The last was soonest achieved. Luis Neves at WRS put forward Jurong Bird Park to house and breed a large proportion of the captive doves, and Jeff Sailer, head of Toledo Zoo, put Joe on his payroll to care for the birds. Even so, it took time, patience and practice to make things happen. Heavy rains, ship rats, biosecurity alarms, veterinary concerns and quarantine arrangements all kept Joe busy in early 2018, while he worked with ECD to allay local and national sensitivities about their birds going abroad. Things were helped by a ringing endorsement of Jurong by Patrick Pikacha, a leading Solomons biodiversity expert, following a visit to Singapore in April.
A loan agreement between WRS and ECD was duly signed on 12 June, confirming that the birds remain the property of the Solomon Islands. Two months later, at WRS’s expense, 60 doves (35 males, 25 females) were flown to Singapore, leaving 50 (41 males, nine females) in Honiara. Simultaneously Toledo Zoo announced a generous (and well-received!) plan for a new facility in Honiara Botanical Gardens both to house the birds in Joe’s care and to serve as a future reception centre for repatriated birds prior to their release in the wild.

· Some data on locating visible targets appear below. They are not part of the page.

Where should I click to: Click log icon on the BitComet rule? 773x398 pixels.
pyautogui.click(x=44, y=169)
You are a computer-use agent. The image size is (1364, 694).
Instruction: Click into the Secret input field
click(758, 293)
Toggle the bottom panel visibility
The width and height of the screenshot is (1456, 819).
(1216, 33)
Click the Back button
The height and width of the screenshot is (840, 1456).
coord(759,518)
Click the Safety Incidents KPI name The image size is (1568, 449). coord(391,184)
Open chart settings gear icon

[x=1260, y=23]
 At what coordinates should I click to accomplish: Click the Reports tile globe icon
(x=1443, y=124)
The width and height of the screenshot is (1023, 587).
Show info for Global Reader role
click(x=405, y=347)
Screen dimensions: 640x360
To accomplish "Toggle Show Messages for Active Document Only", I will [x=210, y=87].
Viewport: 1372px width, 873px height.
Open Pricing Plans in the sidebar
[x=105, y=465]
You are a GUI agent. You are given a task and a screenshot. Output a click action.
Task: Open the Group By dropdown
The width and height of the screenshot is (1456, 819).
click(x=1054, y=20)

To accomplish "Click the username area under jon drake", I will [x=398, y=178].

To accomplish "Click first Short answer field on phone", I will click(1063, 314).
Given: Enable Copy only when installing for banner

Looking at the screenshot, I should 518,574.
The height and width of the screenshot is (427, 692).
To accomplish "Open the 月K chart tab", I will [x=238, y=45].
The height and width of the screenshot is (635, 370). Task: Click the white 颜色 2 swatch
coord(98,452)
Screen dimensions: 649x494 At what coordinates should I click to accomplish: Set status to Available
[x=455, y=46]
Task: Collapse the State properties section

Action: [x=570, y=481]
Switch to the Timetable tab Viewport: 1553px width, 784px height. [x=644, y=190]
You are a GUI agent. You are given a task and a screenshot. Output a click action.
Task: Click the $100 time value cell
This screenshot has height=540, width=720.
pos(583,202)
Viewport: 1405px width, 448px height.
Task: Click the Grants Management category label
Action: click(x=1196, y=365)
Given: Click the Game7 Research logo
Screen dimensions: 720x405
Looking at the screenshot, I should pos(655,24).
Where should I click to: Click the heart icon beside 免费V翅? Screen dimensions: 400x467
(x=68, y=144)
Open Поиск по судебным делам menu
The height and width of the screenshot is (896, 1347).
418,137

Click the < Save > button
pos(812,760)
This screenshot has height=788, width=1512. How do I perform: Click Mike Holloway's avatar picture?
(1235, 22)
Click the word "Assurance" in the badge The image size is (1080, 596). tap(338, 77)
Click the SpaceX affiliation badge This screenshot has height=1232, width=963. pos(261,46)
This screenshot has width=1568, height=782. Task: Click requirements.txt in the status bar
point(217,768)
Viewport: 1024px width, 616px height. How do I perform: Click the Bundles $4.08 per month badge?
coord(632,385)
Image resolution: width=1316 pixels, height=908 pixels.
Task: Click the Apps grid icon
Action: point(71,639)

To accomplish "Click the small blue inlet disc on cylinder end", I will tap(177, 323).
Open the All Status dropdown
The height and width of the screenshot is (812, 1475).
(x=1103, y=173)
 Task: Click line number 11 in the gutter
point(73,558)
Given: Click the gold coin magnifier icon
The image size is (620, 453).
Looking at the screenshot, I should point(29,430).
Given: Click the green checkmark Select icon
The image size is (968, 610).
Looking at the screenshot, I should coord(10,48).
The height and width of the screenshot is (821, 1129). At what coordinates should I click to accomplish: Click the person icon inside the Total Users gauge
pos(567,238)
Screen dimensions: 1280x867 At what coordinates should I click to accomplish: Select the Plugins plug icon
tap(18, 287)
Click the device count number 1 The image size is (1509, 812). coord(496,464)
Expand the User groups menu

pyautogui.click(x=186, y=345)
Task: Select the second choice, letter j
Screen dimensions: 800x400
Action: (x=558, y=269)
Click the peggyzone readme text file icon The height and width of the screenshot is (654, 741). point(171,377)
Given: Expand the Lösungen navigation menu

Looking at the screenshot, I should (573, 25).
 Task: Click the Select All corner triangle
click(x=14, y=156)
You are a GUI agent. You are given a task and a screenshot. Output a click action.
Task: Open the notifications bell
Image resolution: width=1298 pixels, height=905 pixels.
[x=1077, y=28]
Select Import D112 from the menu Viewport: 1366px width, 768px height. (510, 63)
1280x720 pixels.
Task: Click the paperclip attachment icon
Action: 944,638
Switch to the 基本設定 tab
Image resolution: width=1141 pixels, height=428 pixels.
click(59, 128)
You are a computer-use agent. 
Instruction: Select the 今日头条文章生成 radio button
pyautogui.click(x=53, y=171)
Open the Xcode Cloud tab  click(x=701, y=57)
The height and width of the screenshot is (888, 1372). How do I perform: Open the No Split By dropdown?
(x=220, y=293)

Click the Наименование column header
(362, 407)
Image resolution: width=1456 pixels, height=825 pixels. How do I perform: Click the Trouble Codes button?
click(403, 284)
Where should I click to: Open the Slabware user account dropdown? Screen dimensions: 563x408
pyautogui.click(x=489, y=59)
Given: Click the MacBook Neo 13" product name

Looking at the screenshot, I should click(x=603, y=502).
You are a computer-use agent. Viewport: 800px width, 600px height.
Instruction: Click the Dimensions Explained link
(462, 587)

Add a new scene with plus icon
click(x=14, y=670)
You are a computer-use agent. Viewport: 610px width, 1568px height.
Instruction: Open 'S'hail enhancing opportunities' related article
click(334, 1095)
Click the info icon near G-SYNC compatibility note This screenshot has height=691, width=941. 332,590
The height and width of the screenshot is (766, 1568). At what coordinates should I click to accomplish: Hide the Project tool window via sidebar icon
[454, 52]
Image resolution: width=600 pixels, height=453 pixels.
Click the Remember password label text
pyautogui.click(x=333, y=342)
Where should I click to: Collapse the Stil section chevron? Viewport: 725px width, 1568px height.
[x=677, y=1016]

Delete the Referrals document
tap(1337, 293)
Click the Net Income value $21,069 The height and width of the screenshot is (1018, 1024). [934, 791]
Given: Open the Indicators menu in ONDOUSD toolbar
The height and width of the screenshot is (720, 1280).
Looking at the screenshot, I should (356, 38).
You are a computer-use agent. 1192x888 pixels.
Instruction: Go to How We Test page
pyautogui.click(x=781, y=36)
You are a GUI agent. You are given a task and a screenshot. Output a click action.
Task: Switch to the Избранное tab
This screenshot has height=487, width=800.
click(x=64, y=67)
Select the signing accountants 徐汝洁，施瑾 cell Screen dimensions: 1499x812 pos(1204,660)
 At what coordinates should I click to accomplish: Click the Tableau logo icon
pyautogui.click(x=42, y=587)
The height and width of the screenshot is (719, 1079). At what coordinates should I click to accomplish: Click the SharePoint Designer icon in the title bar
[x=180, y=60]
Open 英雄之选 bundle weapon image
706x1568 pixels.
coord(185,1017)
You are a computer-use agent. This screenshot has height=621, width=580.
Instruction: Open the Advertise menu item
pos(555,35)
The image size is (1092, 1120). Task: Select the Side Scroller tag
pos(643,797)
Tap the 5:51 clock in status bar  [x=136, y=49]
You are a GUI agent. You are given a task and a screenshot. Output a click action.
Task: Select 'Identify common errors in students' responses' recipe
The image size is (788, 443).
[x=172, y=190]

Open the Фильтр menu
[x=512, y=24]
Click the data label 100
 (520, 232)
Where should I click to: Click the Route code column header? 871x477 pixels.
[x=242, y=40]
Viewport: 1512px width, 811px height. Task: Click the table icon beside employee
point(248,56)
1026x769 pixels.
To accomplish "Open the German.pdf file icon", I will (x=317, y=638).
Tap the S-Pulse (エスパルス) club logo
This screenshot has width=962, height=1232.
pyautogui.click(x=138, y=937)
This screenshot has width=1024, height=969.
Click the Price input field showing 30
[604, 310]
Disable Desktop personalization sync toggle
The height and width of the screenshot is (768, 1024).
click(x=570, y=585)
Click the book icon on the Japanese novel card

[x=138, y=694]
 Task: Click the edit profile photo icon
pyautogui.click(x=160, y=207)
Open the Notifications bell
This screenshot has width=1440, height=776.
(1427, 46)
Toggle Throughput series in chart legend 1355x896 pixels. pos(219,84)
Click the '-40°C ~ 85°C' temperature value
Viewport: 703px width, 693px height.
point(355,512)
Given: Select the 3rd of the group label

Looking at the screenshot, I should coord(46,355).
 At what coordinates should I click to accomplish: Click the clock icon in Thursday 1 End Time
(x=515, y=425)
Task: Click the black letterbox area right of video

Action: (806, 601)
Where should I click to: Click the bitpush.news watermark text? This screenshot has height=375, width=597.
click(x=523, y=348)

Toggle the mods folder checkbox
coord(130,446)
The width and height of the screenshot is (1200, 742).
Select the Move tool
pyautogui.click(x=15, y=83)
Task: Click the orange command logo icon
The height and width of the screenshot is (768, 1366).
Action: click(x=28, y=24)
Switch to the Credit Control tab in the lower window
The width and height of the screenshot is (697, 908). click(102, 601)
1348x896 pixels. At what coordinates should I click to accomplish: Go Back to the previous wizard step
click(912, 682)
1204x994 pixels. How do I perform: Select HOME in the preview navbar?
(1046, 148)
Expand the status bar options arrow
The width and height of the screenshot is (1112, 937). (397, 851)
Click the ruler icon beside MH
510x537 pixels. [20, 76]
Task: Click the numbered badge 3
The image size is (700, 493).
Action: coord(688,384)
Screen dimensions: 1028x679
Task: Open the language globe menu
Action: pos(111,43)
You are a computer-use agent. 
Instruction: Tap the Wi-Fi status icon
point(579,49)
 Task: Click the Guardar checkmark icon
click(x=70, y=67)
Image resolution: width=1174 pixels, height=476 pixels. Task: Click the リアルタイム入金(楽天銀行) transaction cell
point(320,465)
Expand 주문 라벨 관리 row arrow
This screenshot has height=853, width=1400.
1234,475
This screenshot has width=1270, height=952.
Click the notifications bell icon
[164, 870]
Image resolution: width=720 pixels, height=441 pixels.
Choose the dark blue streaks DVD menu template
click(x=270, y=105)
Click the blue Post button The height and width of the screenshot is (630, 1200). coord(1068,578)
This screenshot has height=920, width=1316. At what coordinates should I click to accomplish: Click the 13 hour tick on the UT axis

But where will these birds be released? Tinakula remains an option, pending study to determine its condition and the status of the dove population. However, two ethnically different villages on Malo, south of Tinakula, claim land-rights over the volcano, and both have to give their consent to any visits or dove-related activities there. In January 2019 Ruddy Oti, a highly respected figure in Temotu, travelled with Joe to Malo to negotiate for Ray Pierce to conduct a new survey of Tinakula. Whatever transpires, as Ray stresses, biosecurity is paramount: every visit –on average once a fortnight – puts the place at risk from rats.
Meanwhile, we need to identify more islands for potential releases. This is urgent, because already Jurong has had such success (26 offspring) that its available space has been absorbed, and Joe’s Honiara birds have also been reproducing. Toledo Zoo is willing to take some birds, but pressing questions remain. How many animals should we aim for as a captive reserve, both for restocking purposes and to maximise genetic diversity? How will we fund the search for other suitable islands? Who will undertake this tricky endeavour?
Whatever the answers, the Santa Cruz Ground-dove is in a better place than it was two years ago. All the people and institutions that have collectively put it there deserve huge credit for their speed, positivity and professionalism; and with their continuing collaboration this ‘adventure of a lifetime’ is set to run for many years yet.